Goal:
Revise the records below by replacing every "Where should I click to" with "Where do I click to" and leaving everything else unchanged.

Dataset entries:
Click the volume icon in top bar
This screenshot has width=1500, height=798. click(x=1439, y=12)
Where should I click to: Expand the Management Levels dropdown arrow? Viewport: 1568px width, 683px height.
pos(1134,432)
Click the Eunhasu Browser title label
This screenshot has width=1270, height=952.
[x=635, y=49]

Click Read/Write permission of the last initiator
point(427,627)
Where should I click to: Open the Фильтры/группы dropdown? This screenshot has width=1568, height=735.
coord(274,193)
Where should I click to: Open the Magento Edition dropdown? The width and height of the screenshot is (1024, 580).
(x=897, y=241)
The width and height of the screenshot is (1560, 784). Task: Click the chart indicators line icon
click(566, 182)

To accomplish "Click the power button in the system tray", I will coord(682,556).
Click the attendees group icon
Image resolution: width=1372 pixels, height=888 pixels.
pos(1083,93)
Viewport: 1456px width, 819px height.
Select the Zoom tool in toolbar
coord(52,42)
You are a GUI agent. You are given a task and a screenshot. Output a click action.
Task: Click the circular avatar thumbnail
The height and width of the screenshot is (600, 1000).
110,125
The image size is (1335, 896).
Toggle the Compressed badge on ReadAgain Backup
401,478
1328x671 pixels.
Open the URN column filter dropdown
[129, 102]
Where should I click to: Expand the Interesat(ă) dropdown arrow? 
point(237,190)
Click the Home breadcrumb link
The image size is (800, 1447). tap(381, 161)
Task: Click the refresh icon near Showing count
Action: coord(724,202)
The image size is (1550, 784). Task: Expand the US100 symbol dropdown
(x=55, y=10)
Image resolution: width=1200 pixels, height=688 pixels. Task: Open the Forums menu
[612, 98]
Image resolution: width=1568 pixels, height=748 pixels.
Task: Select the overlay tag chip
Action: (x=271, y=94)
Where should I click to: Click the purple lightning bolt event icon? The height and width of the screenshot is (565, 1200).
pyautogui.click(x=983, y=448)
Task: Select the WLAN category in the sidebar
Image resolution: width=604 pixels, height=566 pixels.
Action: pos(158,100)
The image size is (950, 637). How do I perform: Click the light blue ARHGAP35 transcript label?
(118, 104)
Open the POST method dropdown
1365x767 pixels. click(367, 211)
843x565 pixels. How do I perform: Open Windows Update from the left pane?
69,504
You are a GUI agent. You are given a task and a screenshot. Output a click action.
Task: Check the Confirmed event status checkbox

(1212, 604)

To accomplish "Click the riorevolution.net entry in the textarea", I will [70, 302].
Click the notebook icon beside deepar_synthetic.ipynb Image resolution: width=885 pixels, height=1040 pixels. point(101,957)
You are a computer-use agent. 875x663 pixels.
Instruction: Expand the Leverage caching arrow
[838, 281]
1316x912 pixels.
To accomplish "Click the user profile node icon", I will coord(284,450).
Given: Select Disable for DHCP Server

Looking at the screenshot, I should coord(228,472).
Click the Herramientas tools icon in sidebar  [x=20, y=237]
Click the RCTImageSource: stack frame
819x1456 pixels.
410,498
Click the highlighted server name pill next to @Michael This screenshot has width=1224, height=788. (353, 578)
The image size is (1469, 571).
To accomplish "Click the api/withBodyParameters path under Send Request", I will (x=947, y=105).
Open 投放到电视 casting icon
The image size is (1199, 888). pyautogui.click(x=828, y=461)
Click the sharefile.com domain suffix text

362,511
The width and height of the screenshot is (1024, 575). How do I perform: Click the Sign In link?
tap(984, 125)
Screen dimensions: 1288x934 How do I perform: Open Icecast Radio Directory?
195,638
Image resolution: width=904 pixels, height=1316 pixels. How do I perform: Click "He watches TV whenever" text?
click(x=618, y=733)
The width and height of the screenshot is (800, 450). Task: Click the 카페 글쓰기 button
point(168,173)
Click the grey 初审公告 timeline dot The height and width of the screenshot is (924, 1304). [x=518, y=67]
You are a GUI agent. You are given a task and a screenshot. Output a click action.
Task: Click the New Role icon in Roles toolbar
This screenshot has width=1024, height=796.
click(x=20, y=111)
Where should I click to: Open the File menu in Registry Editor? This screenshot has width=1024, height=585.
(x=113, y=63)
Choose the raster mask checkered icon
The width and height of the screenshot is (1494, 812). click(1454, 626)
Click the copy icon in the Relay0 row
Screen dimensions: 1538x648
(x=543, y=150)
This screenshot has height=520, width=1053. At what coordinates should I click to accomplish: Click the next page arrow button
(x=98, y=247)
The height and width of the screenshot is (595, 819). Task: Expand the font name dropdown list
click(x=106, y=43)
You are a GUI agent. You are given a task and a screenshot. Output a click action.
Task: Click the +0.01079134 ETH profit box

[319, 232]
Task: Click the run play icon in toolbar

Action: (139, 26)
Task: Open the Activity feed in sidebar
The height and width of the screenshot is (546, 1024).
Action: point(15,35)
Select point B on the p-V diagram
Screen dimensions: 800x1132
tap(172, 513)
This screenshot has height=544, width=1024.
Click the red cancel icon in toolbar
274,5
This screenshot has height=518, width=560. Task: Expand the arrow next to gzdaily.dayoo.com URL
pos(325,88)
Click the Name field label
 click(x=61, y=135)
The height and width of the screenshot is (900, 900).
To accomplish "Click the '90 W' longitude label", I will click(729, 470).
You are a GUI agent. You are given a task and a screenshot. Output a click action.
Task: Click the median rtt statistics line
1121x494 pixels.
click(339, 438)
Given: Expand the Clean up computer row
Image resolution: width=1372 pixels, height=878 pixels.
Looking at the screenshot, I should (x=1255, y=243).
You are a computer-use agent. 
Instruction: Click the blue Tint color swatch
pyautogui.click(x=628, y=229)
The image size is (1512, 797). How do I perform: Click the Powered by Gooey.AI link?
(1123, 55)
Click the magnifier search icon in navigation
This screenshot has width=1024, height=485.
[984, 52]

Answer to this exercise:
Click the volume icon in top bar
This screenshot has width=1500, height=798. click(x=1439, y=12)
Where do I click to: Expand the Management Levels dropdown arrow? Viewport: 1568px width, 683px height.
pos(1134,432)
Click the Eunhasu Browser title label
This screenshot has width=1270, height=952.
[x=635, y=49]

Click Read/Write permission of the last initiator
point(427,627)
Where do I click to: Open the Фильтры/группы dropdown? This screenshot has width=1568, height=735.
coord(274,193)
Where do I click to: Open the Magento Edition dropdown? The width and height of the screenshot is (1024, 580).
(x=897, y=241)
The width and height of the screenshot is (1560, 784). Task: Click the chart indicators line icon
click(566, 182)

To accomplish "Click the power button in the system tray", I will coord(682,556).
Click the attendees group icon
Image resolution: width=1372 pixels, height=888 pixels.
pos(1083,93)
Viewport: 1456px width, 819px height.
Select the Zoom tool in toolbar
coord(52,42)
You are a GUI agent. You are given a task and a screenshot. Output a click action.
Task: Click the circular avatar thumbnail
The height and width of the screenshot is (600, 1000).
110,125
The image size is (1335, 896).
Toggle the Compressed badge on ReadAgain Backup
401,478
1328x671 pixels.
Open the URN column filter dropdown
[129, 102]
Where do I click to: Expand the Interesat(ă) dropdown arrow? 
point(237,190)
Click the Home breadcrumb link
The image size is (800, 1447). tap(381, 161)
Task: Click the refresh icon near Showing count
Action: coord(724,202)
The image size is (1550, 784). Task: Expand the US100 symbol dropdown
(x=55, y=10)
Image resolution: width=1200 pixels, height=688 pixels. Task: Open the Forums menu
[612, 98]
Image resolution: width=1568 pixels, height=748 pixels.
Task: Select the overlay tag chip
Action: (x=271, y=94)
Where do I click to: Click the purple lightning bolt event icon? The height and width of the screenshot is (565, 1200).
pyautogui.click(x=983, y=448)
Task: Select the WLAN category in the sidebar
Image resolution: width=604 pixels, height=566 pixels.
Action: pos(158,100)
The image size is (950, 637). How do I perform: Click the light blue ARHGAP35 transcript label?
(118, 104)
Open the POST method dropdown
1365x767 pixels. click(367, 211)
843x565 pixels. How do I perform: Open Windows Update from the left pane?
69,504
You are a GUI agent. You are given a task and a screenshot. Output a click action.
Task: Check the Confirmed event status checkbox

(1212, 604)

To accomplish "Click the riorevolution.net entry in the textarea", I will [70, 302].
Click the notebook icon beside deepar_synthetic.ipynb Image resolution: width=885 pixels, height=1040 pixels. point(101,957)
You are a computer-use agent. 875x663 pixels.
Instruction: Expand the Leverage caching arrow
[838, 281]
1316x912 pixels.
To accomplish "Click the user profile node icon", I will coord(284,450).
Given: Select Disable for DHCP Server

Looking at the screenshot, I should coord(228,472).
Click the Herramientas tools icon in sidebar  [x=20, y=237]
Click the RCTImageSource: stack frame
819x1456 pixels.
410,498
Click the highlighted server name pill next to @Michael This screenshot has width=1224, height=788. (353, 578)
The image size is (1469, 571).
To accomplish "Click the api/withBodyParameters path under Send Request", I will (x=947, y=105).
Open 投放到电视 casting icon
The image size is (1199, 888). pyautogui.click(x=828, y=461)
Click the sharefile.com domain suffix text

362,511
The width and height of the screenshot is (1024, 575). How do I perform: Click the Sign In link?
tap(984, 125)
Screen dimensions: 1288x934 How do I perform: Open Icecast Radio Directory?
195,638
Image resolution: width=904 pixels, height=1316 pixels. How do I perform: Click "He watches TV whenever" text?
click(x=618, y=733)
The width and height of the screenshot is (800, 450). Task: Click the 카페 글쓰기 button
point(168,173)
Click the grey 初审公告 timeline dot The height and width of the screenshot is (924, 1304). [x=518, y=67]
You are a GUI agent. You are given a task and a screenshot. Output a click action.
Task: Click the New Role icon in Roles toolbar
This screenshot has width=1024, height=796.
click(x=20, y=111)
Where do I click to: Open the File menu in Registry Editor? This screenshot has width=1024, height=585.
(x=113, y=63)
Choose the raster mask checkered icon
The width and height of the screenshot is (1494, 812). click(1454, 626)
Click the copy icon in the Relay0 row
Screen dimensions: 1538x648
(x=543, y=150)
This screenshot has height=520, width=1053. At what coordinates should I click to accomplish: Click the next page arrow button
(x=98, y=247)
The height and width of the screenshot is (595, 819). Task: Expand the font name dropdown list
click(x=106, y=43)
You are a GUI agent. You are given a task and a screenshot. Output a click action.
Task: Click the +0.01079134 ETH profit box

[319, 232]
Task: Click the run play icon in toolbar

Action: (139, 26)
Task: Open the Activity feed in sidebar
The height and width of the screenshot is (546, 1024).
Action: point(15,35)
Select point B on the p-V diagram
Screen dimensions: 800x1132
tap(172, 513)
This screenshot has height=544, width=1024.
Click the red cancel icon in toolbar
274,5
This screenshot has height=518, width=560. Task: Expand the arrow next to gzdaily.dayoo.com URL
pos(325,88)
Click the Name field label
 click(x=61, y=135)
The height and width of the screenshot is (900, 900).
To accomplish "Click the '90 W' longitude label", I will click(729, 470).
You are a GUI agent. You are given a task and a screenshot. Output a click action.
Task: Click the median rtt statistics line
1121x494 pixels.
click(339, 438)
Given: Expand the Clean up computer row
Image resolution: width=1372 pixels, height=878 pixels.
Looking at the screenshot, I should (x=1255, y=243).
You are a computer-use agent. 
Instruction: Click the blue Tint color swatch
pyautogui.click(x=628, y=229)
The image size is (1512, 797). How do I perform: Click the Powered by Gooey.AI link?
(1123, 55)
Click the magnifier search icon in navigation
This screenshot has width=1024, height=485.
[984, 52]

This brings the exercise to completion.